In the database, there would be a table for users and a table for events. Somehow I would have to create an association between the users and events. I could create an “events” column in the users table such that each user row would contain a hash of event IDs, or I could create an “attendees” column in the events table such that each event row would contain a hash of user IDs.
Neither of these solutions seem ideal, however. On a user’s profile page, I want to display the list of events they are associated with, which would require scanning the 50,000 event rows for the user ID of said user if I include an “attendees” column in the events table. Likewise, on an event page, I want to display a list of attendees for the event, which would require scanning the 250,000 user rows for the event ID of said event if I include an “events” column in the users table.
Option 3 would be to create a third table that contains the attendee information for each and every event – but I don’t see how this would solve any problems.

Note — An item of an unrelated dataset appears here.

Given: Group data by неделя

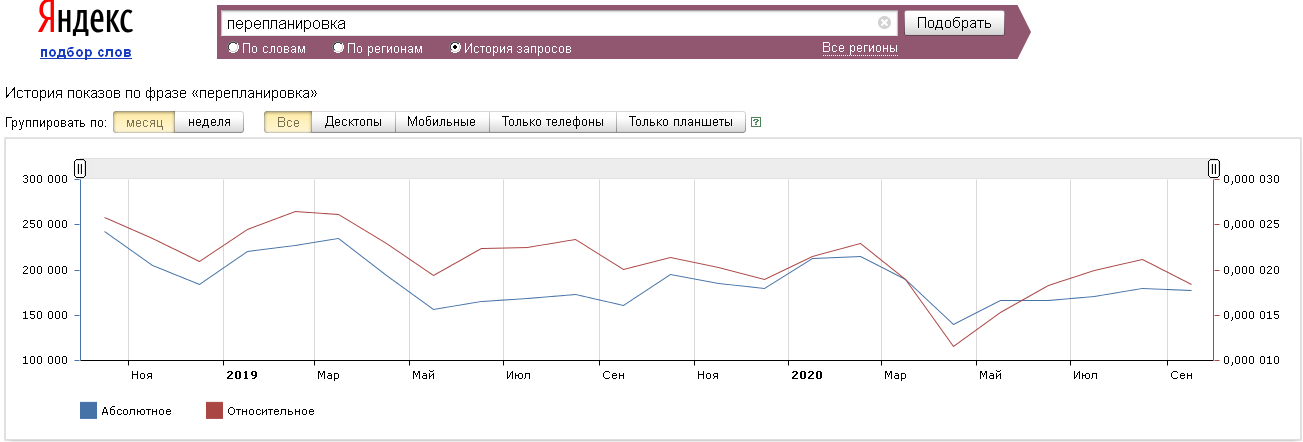Looking at the screenshot, I should click(209, 122).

Are these non-issues? Rails makes accessing all of this information easy, but I guess I’m worried about scale. It is entirely possible that I am under-estimating the speed and processing power of modern databases / servers / etc. How long would it take to scan 250,000 user rows for specific event IDs – 10ms? 100ms? 1,000ms? I guess that’s not that bad. Am I just over-thinking this?

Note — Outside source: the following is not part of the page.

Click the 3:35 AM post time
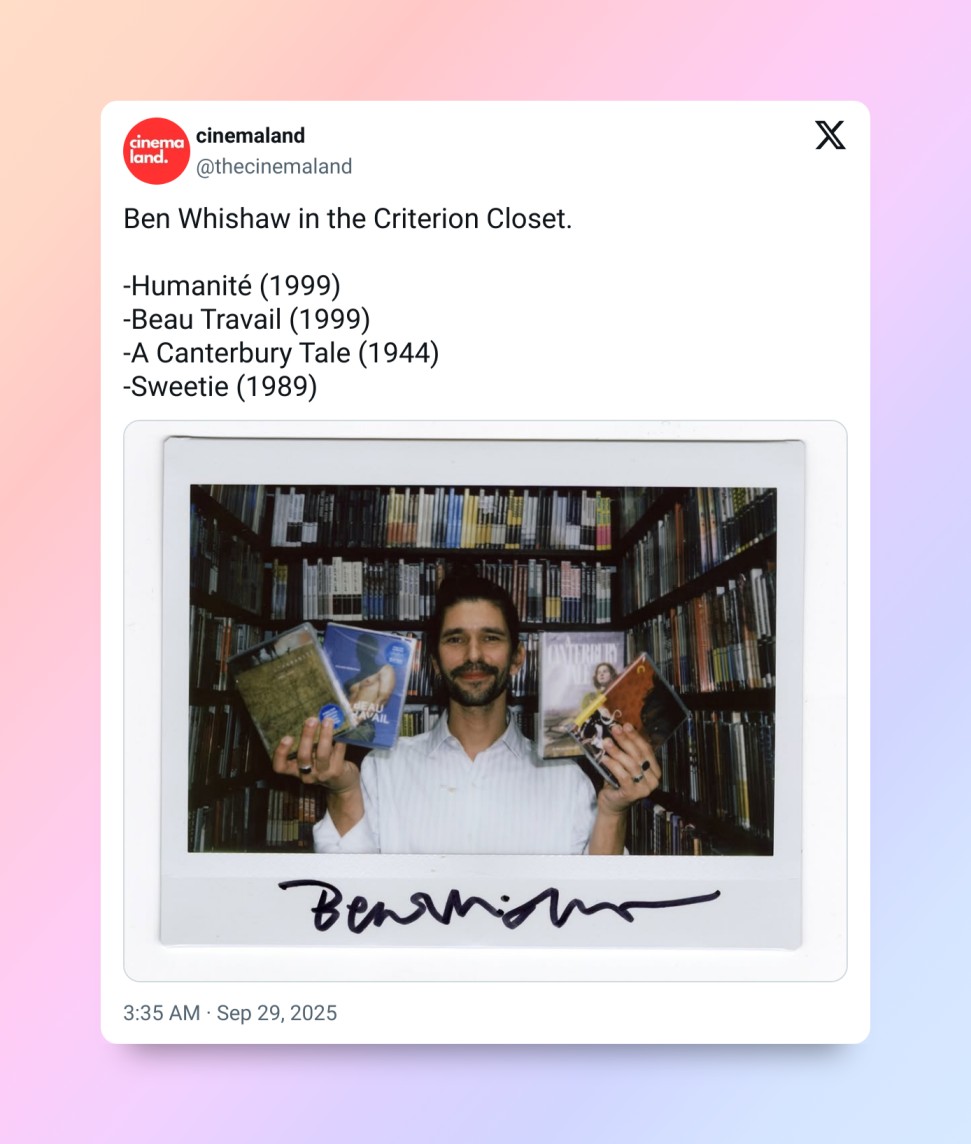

This is a typical many-to-many relationship between users and events.
You need a third table (say UserEvent or better UserAttendsEvent or just Attends) which will have a row for every user and every event the user attends.
So it will have at least a userID and an eventID, both as foreign keys to the User and Event table.
Adding indexes on these 2 fields will probably be good for your queries, since you plan to have millions of rows.
The UserEvent may also have other data, like when a user registered for an event, money she spent on the event, if she enjoyed it or not, etc.
The catch is that every row has information regarding “Attends”. Who attended (userID), what attended (eventID), when he arrived, amount spent during, etc. You don’t want to put this info in neither the User table nor the Event table.
Since you are worried about performance, I’ll add an example of how the database would search for a specific query. Lets say we want to find all users that attend (or plan to) event “U2 concert in Athens, July 2011” and have same birthday as me.
So, the database access the disks only to search indexes and read the data we need. Not to read all data and search in them.
In more complex queries or because the query requires all data in a table or if an index needed hasn’t been created or some index is not useful or if db query optimizer decides it’s faster, it may scan a table or part of it and then search for the data. But if “proper” indexes have been defined (proper for you planned use), the queries will be fast.